Un nouveau système de permis progressif en 4 phases sera introduit
Le permis à points est encore au stade embryonnaire, mais on commence déjà à y voir un peu plus clair sur la batterie de mesures qui devraient être implémentées en vue de constituer la pierre angulaire du projet. À la lumière des réponses fournies par le ministre Osman Mahomed, vendredi, à la PNQ du leader de l’opposition, Joe Lesjongard, il ressort l’introduction d’un nouveau système de permis progressif en 4 phases, combiné à un tout nouveau système de radars capables de détecter de nombreuses infractions.
La PNQ axée sur les accidents de la route à Maurice a été instructive à plus d’un titre. « Au cours des 10 dernières années, le nombre de fatalités sur nos routes s’élève à 1482, un chiffre alarmant, hérité du gouvernement précédent dû à un manque d’engagement », a fait ressortir Osman Mahomed, en détaillant, dans la foulée, 16 mesures prévues pour mettre un terme à ce marasme, dont une révision immédiate des politiques de sécurité routière, avec l’appui de l’envoyé spécial des Nations Unies, Jean Todt.

■ ■ ■ ■ ■ ■ ■

Vos consignes ->
Réécrivez le passage de l'extrait sur le permis à points qui va de « Un nouveau système de permis progressif en 4 phases sera » jusqu'à « de nombreuses infractions. » inclus, en remplaçant « embryonnaire » par « initial ». Appuyez-vous exclusivement sur l'extrait.

Entrées fournies ->
■ ■ ■ ■ ■ ■ ■

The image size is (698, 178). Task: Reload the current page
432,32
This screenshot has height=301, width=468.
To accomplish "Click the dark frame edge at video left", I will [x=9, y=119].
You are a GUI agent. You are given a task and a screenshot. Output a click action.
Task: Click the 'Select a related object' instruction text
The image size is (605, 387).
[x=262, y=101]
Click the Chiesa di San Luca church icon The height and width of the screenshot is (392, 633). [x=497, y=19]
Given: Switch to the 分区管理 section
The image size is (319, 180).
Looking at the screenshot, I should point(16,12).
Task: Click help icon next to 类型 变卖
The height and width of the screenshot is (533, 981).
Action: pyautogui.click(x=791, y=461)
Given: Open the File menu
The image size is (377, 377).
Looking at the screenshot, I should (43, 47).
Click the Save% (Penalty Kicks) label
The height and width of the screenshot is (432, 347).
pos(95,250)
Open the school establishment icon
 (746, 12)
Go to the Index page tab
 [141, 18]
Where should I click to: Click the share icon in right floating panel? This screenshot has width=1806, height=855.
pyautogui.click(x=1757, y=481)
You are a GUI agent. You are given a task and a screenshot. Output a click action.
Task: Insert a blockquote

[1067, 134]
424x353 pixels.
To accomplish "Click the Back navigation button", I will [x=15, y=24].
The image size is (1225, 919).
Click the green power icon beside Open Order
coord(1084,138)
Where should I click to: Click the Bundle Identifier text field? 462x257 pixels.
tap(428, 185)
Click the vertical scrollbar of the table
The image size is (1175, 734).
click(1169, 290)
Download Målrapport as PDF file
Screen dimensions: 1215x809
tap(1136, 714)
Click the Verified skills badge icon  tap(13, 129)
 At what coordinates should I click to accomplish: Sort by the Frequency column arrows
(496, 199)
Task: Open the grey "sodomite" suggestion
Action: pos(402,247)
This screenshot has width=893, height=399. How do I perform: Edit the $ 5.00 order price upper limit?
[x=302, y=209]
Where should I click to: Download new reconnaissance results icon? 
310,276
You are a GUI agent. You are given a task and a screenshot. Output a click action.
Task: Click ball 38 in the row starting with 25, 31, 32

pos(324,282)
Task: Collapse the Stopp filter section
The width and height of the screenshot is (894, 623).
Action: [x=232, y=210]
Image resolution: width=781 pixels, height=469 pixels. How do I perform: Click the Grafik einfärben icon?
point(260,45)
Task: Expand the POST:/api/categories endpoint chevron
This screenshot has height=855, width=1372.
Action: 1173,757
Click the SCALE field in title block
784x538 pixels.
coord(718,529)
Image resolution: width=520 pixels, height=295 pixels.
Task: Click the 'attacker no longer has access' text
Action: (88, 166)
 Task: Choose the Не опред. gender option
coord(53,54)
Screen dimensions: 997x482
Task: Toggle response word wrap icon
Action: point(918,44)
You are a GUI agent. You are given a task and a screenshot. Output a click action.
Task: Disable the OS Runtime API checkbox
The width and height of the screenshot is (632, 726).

■ ■ ■ ■ ■ ■ ■

Réponse ci-dessous ->
Un nouveau système de permis progressif en 4 phases sera introduit
Le permis à points est encore au stade initial, mais on commence déjà à y voir un peu plus clair sur la batterie de mesures qui devraient être implémentées en vue de constituer la pierre angulaire du projet. À la lumière des réponses fournies par le ministre Osman Mahomed, vendredi, à la PNQ du leader de l’opposition, Joe Lesjongard, il ressort l’introduction d’un nouveau système de permis progressif en 4 phases, combiné à un tout nouveau système de radars capables de détecter de nombreuses infractions.